→ **Task instructions**
In the answer, give the entries below exactly, from the first line through the line with "Task: Collapse the 01 - Svařování tree node", with every picture omitted.

Collected data:
==*==

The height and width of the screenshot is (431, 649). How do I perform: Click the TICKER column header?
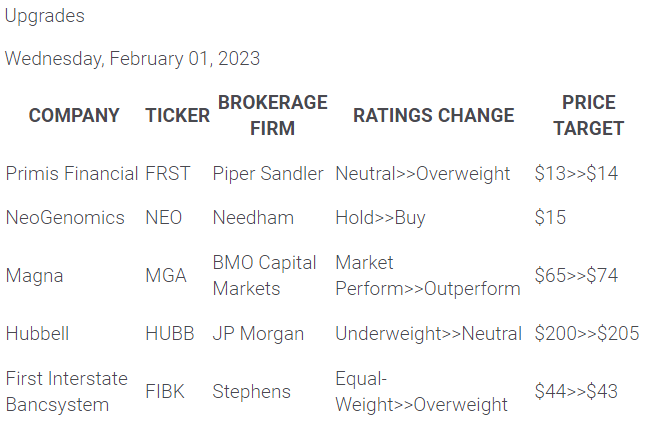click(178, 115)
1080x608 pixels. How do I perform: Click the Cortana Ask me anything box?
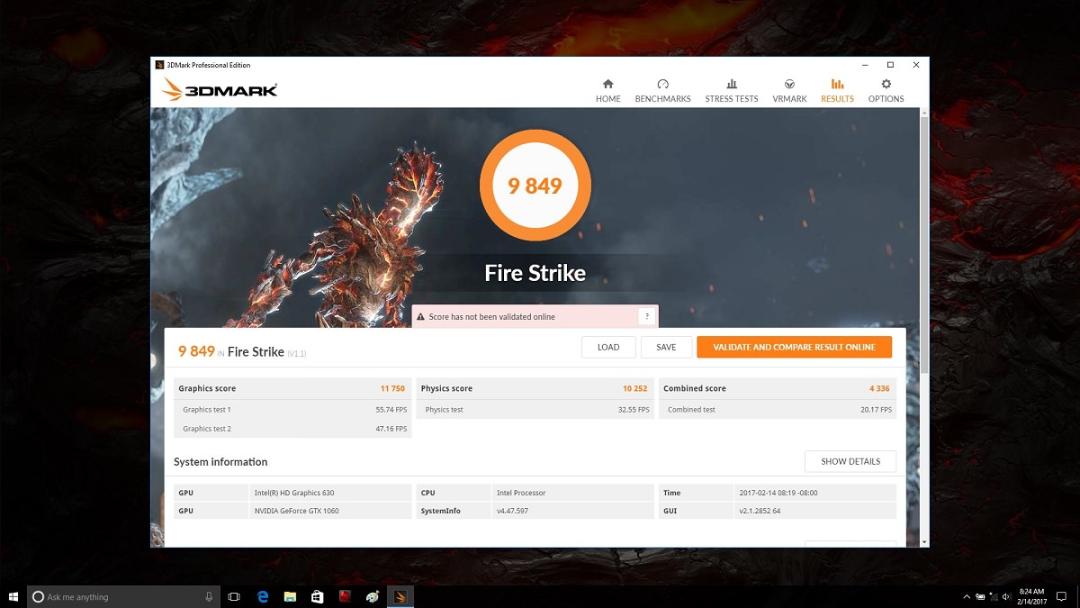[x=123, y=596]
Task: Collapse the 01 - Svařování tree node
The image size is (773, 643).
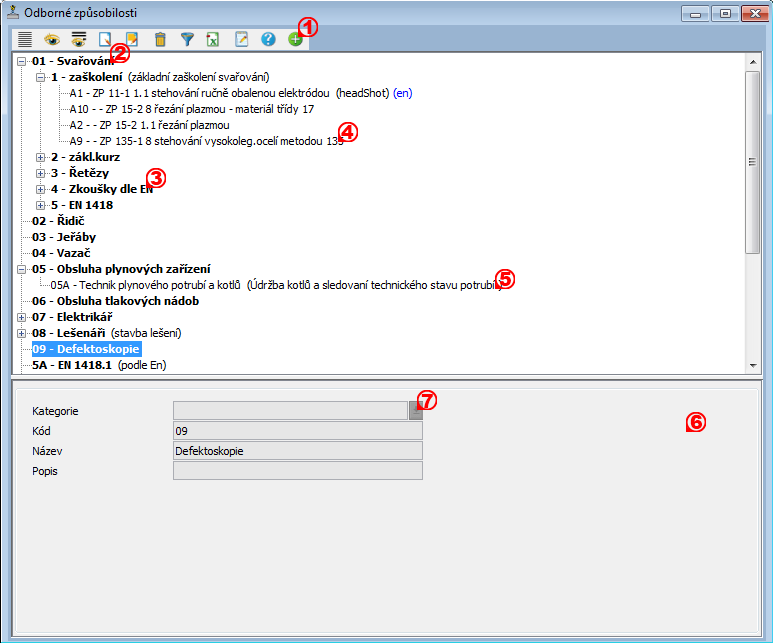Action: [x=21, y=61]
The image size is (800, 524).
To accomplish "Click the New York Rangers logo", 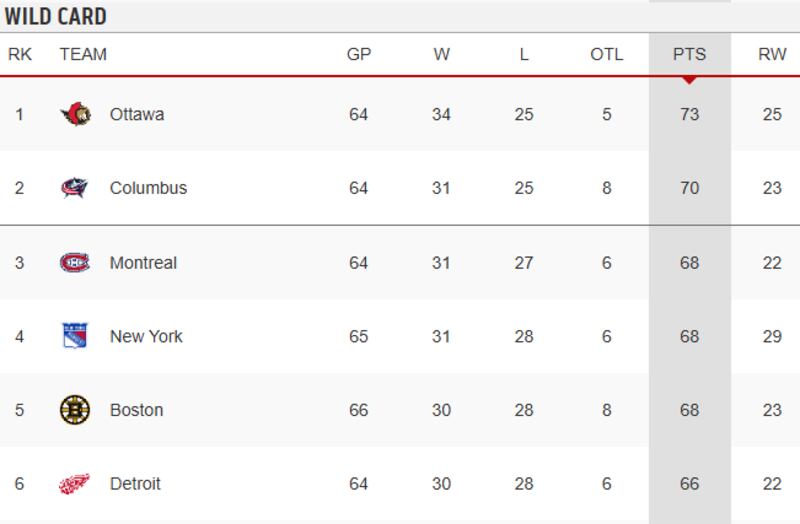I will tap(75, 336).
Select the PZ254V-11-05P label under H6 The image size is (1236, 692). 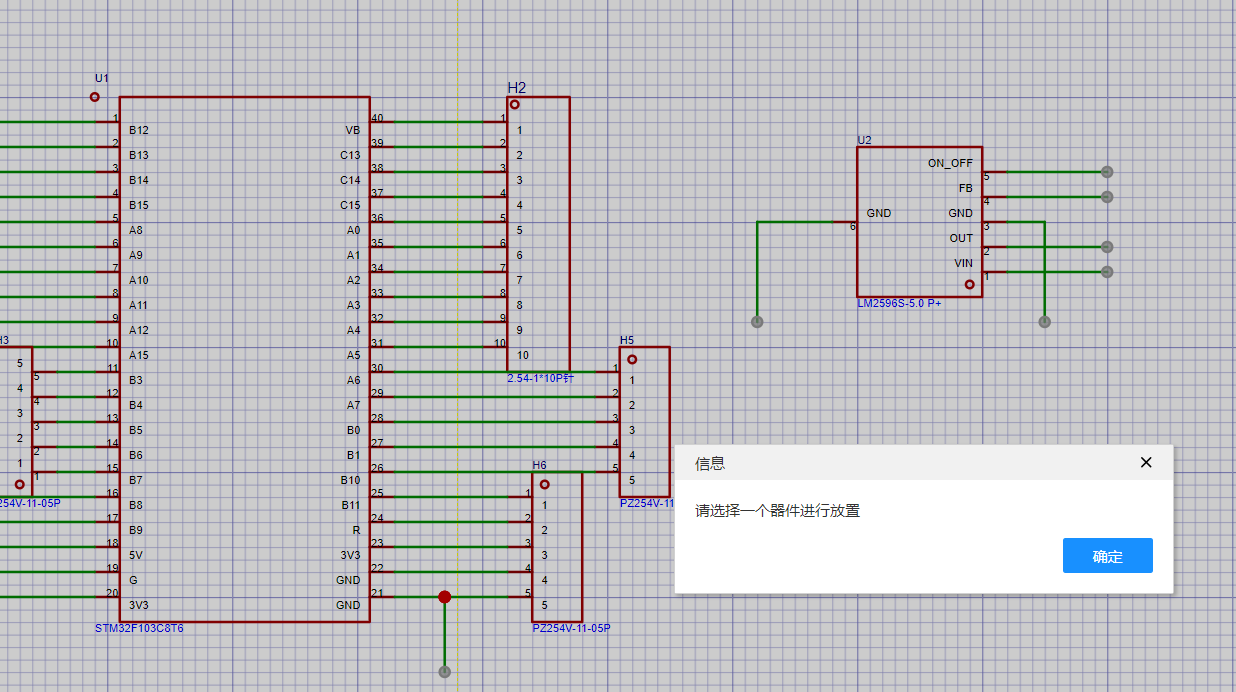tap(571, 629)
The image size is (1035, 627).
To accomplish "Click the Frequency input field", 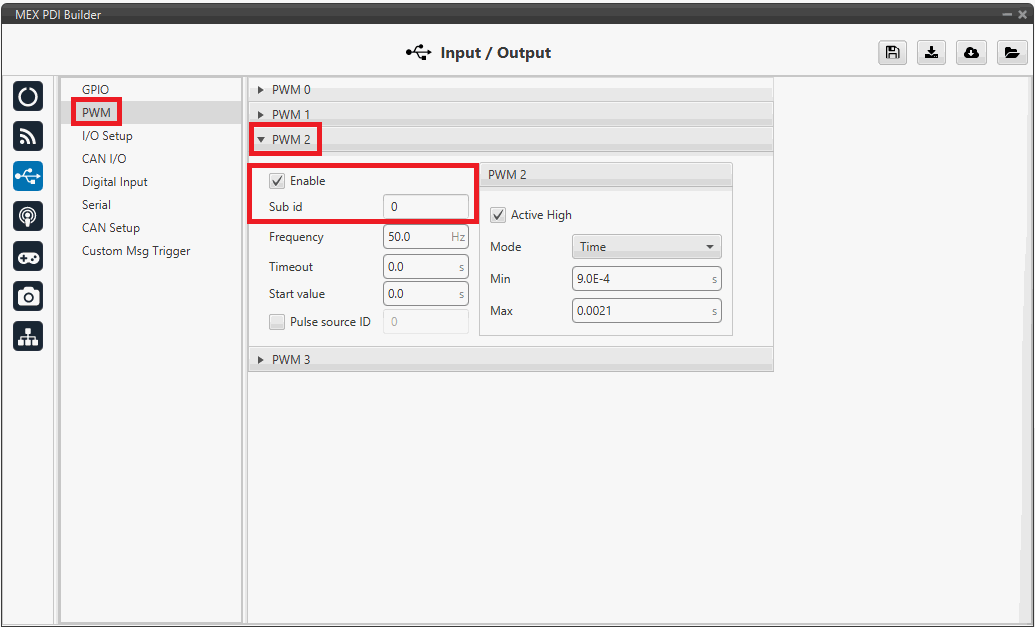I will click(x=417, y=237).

==*==

→ **Solution to the exercise**
The height and width of the screenshot is (431, 649). How do I perform: Click the TICKER column header?
click(178, 115)
1080x608 pixels. How do I perform: Click the Cortana Ask me anything box?
[x=123, y=596]
Task: Collapse the 01 - Svařování tree node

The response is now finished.